##### Records for this task

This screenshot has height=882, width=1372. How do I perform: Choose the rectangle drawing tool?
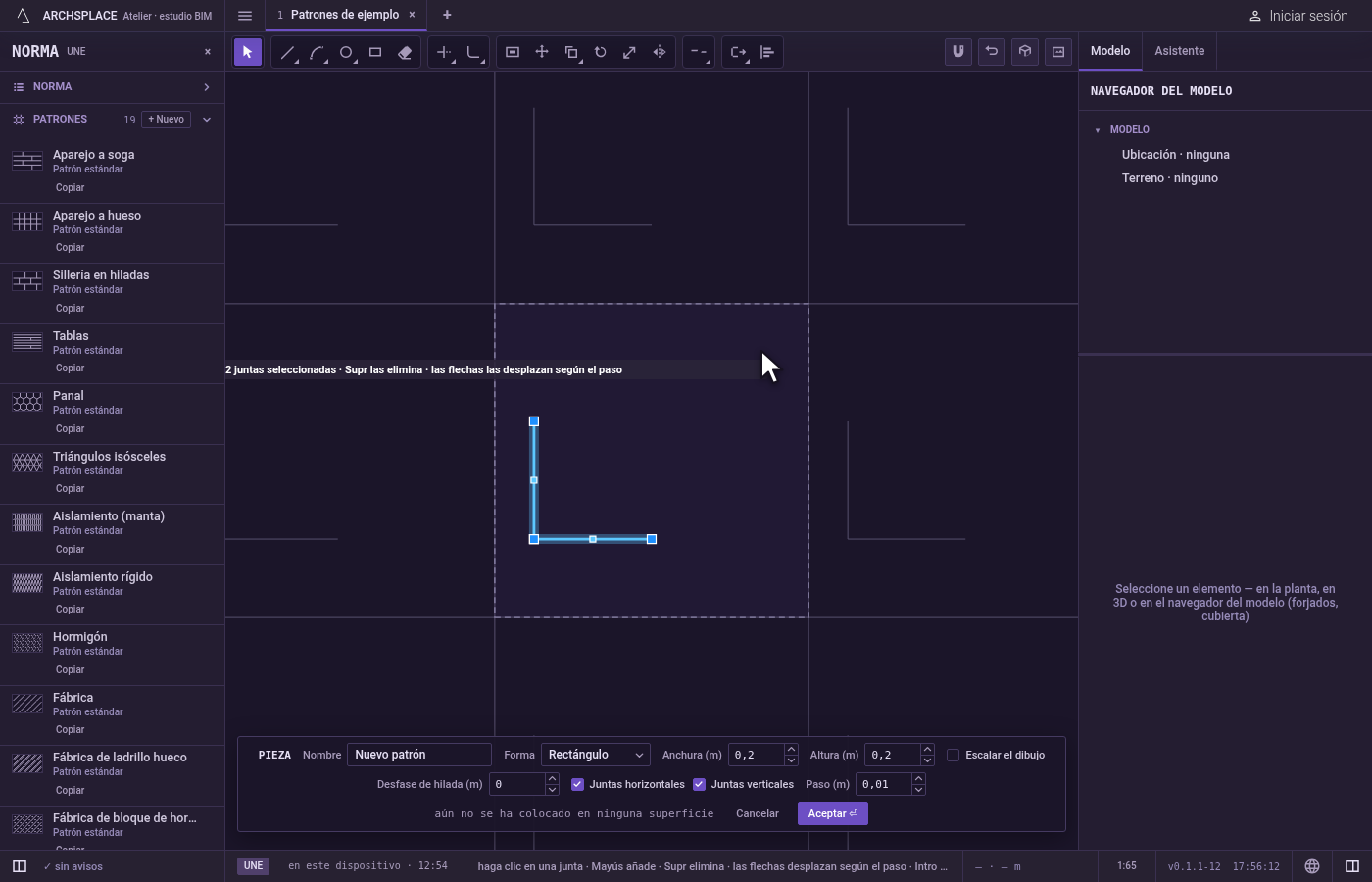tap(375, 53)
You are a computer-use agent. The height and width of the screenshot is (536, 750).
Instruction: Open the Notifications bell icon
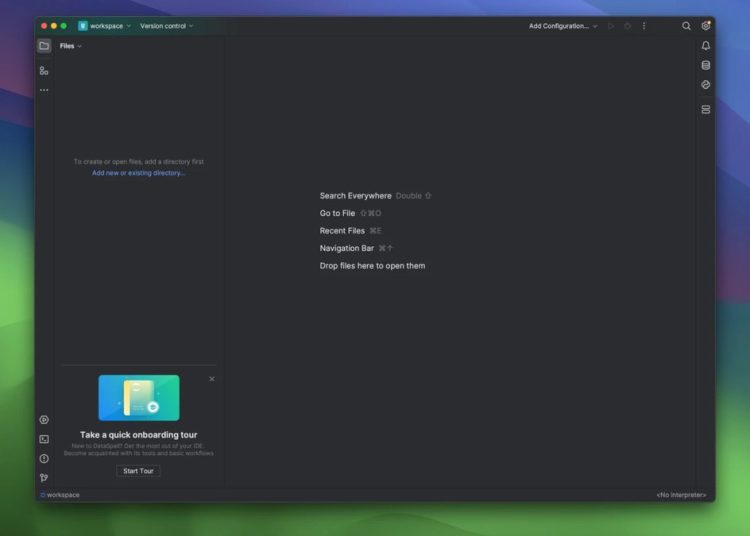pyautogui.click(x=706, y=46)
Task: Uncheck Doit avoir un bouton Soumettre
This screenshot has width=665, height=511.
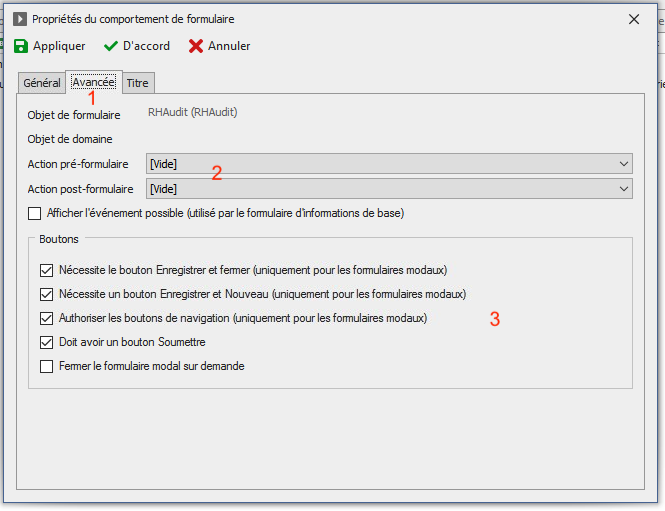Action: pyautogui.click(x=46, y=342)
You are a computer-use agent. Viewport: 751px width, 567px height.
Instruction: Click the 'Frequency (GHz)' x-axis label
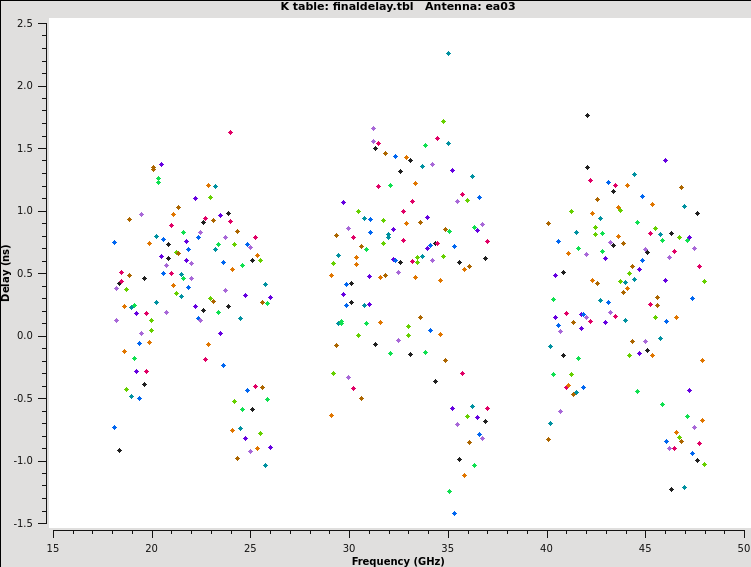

##########

Beginning at the line that contains "This screenshot has width=665, height=511." and ending at the last line of the data, return each line exactly; no picture belongs in the copy.

This screenshot has width=665, height=511.
Action: pyautogui.click(x=46, y=342)
You are a computer-use agent. Viewport: 751px width, 567px height.
Instruction: Click the 'Frequency (GHz)' x-axis label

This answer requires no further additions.